Well I don't really know what kind of criteria did they use to compile this statistics of 95% failure rate? How do they define as "fail" in trading? Closing account? Margin call? Making losses? Quit trading? Because all these three things have happened in about 100% of a trader's trading career at one point of another. So does that mean that the failure rate is 100%?! Most of the traders who have experienced this eventually bounce back and/or keep on trading after a certain period of time. Only a small % of traders actually quit trading permanently after one or all of those things happening to them. So the only % of traders who fail are the ones who quit trading permanently due to persistent losses and that's a very small proportion of the traders population because I wouldn't qualify a trader who quit trading for a while just to develop a better trading system and then came back and became a successful trader as a "failed" trader.

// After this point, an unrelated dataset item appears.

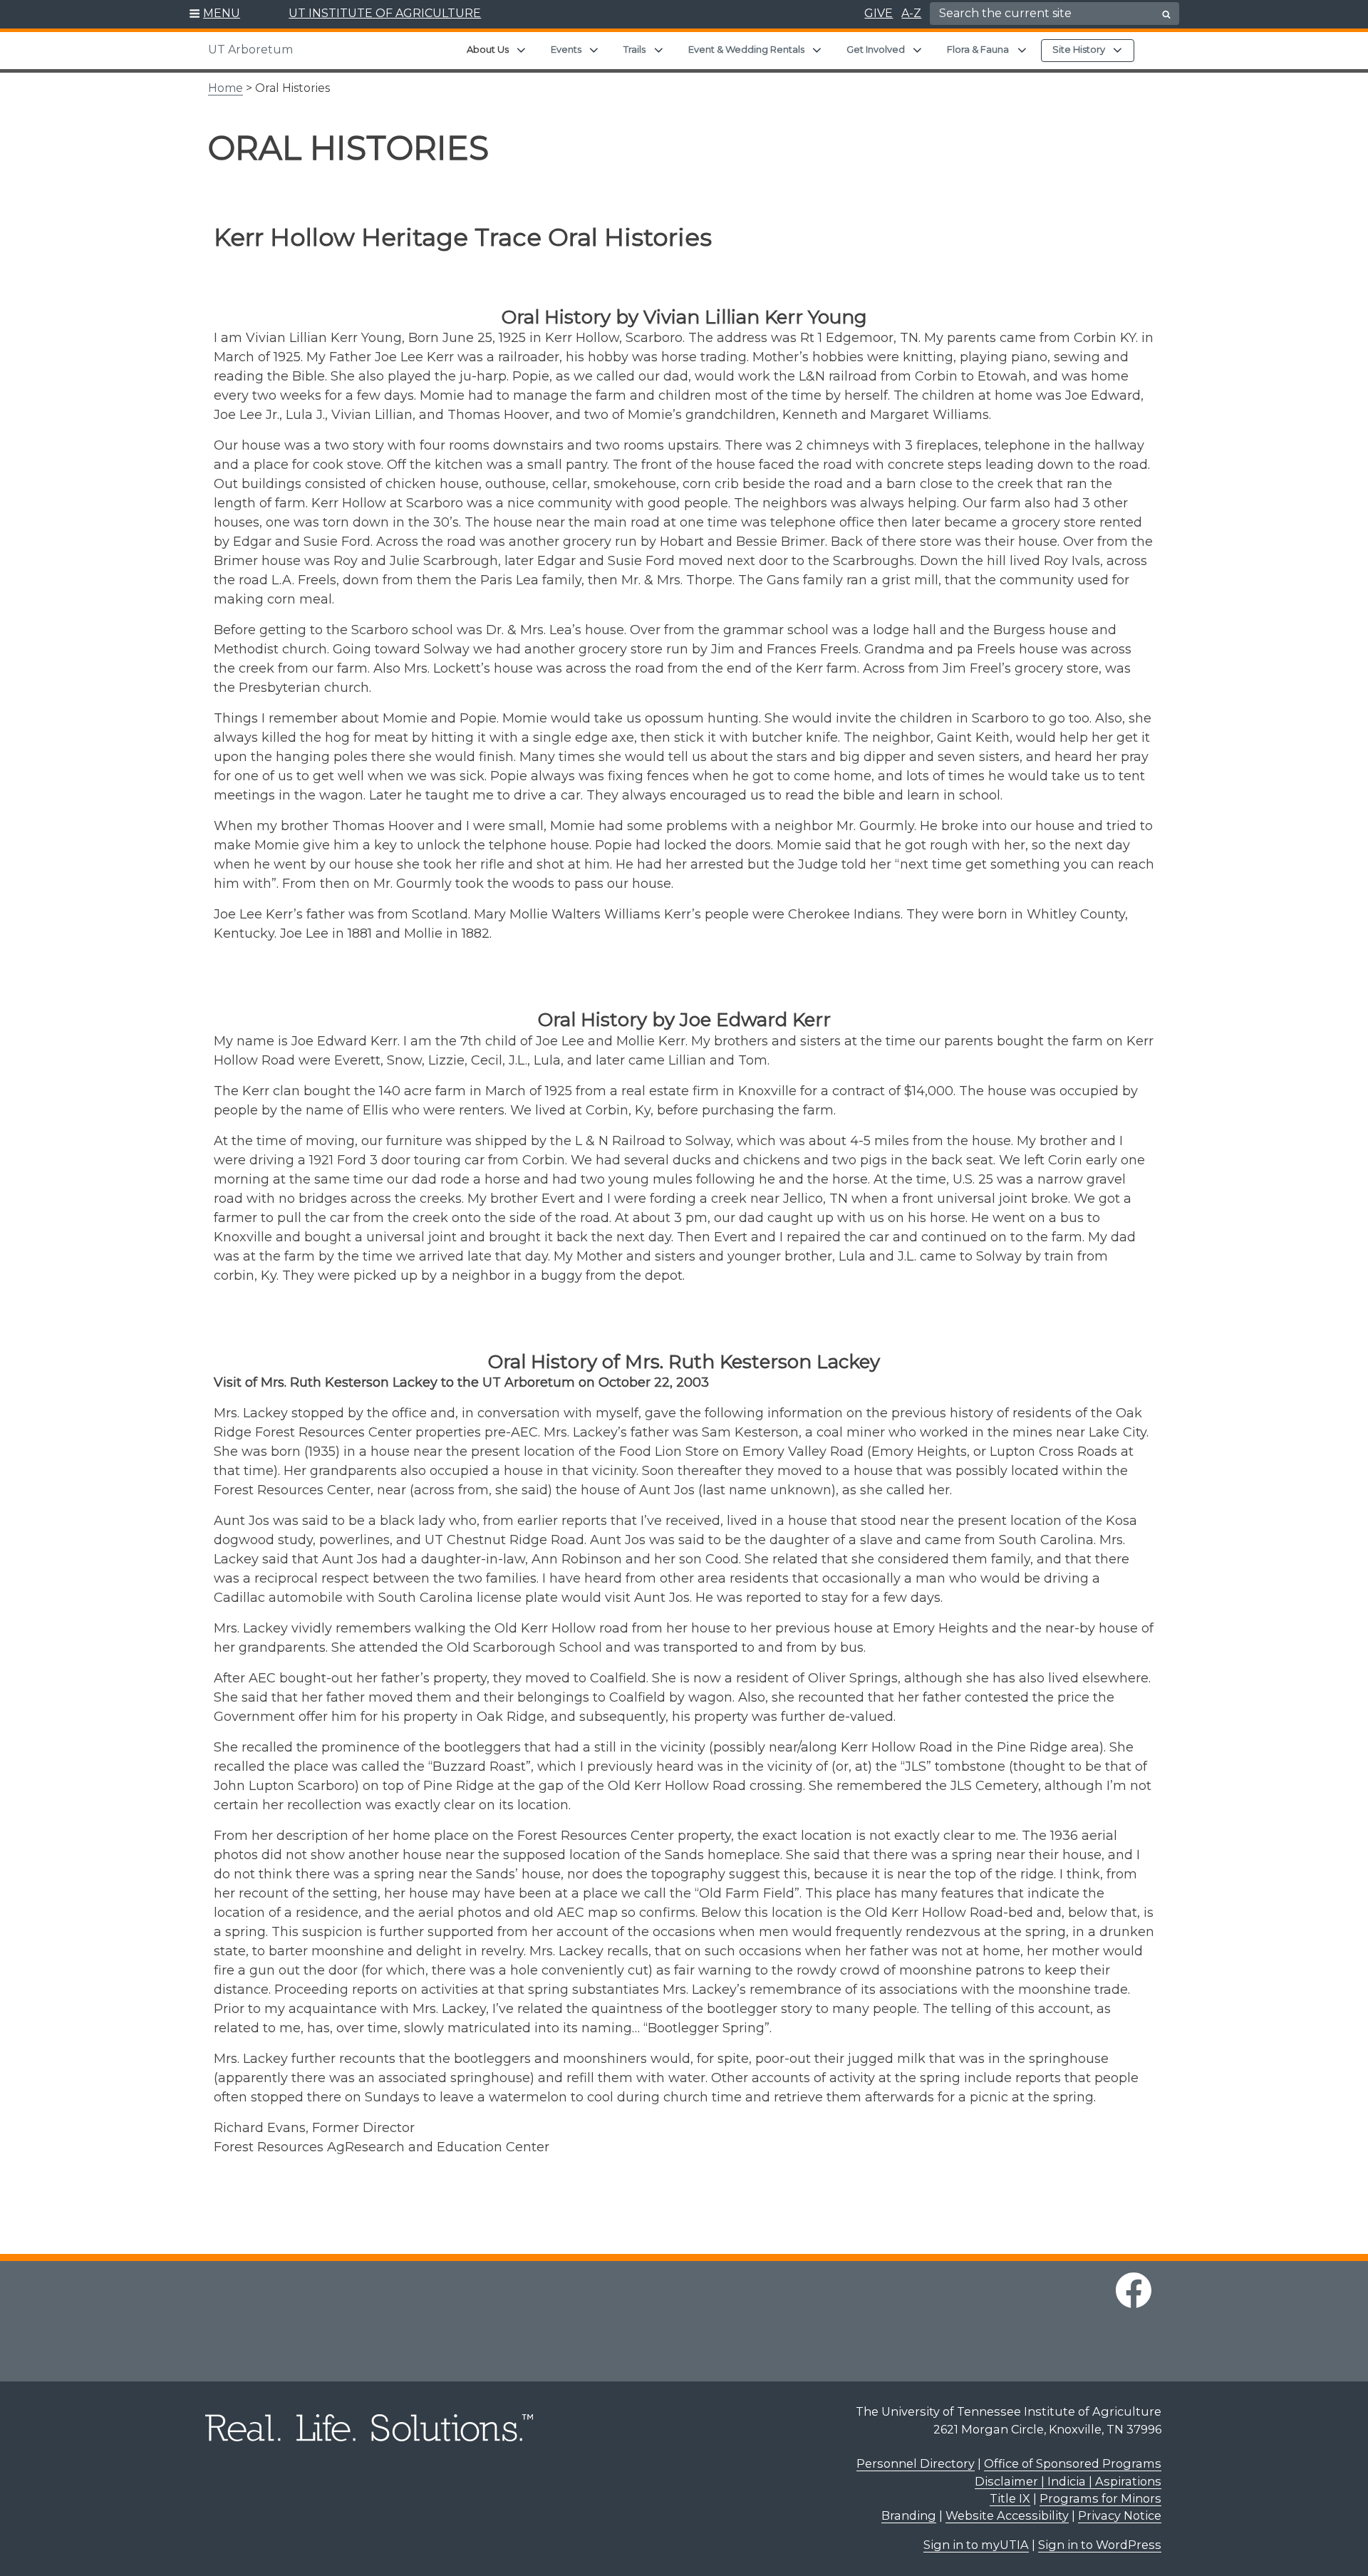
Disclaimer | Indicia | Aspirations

So maybe this 95% failure rate is the failure rate of traders at a GIVEN time? But that's an irrelevant and meaningless figure because at ANY given time, this is the failure rate for any investment instruments out there albeit stocks, bonds, mutual funds and etc. If you are able to poll any stocks, bonds, mutual funds at any given time, you will see that 95% of them is losing money and if they are subject to the same capital limitations as any individual traders, then they will also be subject to margin calls and account closing which would mean that 95% of them have "failed". So are the traders in the other investments necessarily better traders just because they can hide their losses behind their thick capital?
So in conclusion, is it fair to scrutinize on individual retail traders by slapping on a high "failure rate" just because their losses are more transparent and are exposed more swiftly? If taking all these into account, what is the REAL rate of failure among traders? Is it really as high as 95% as thought to be?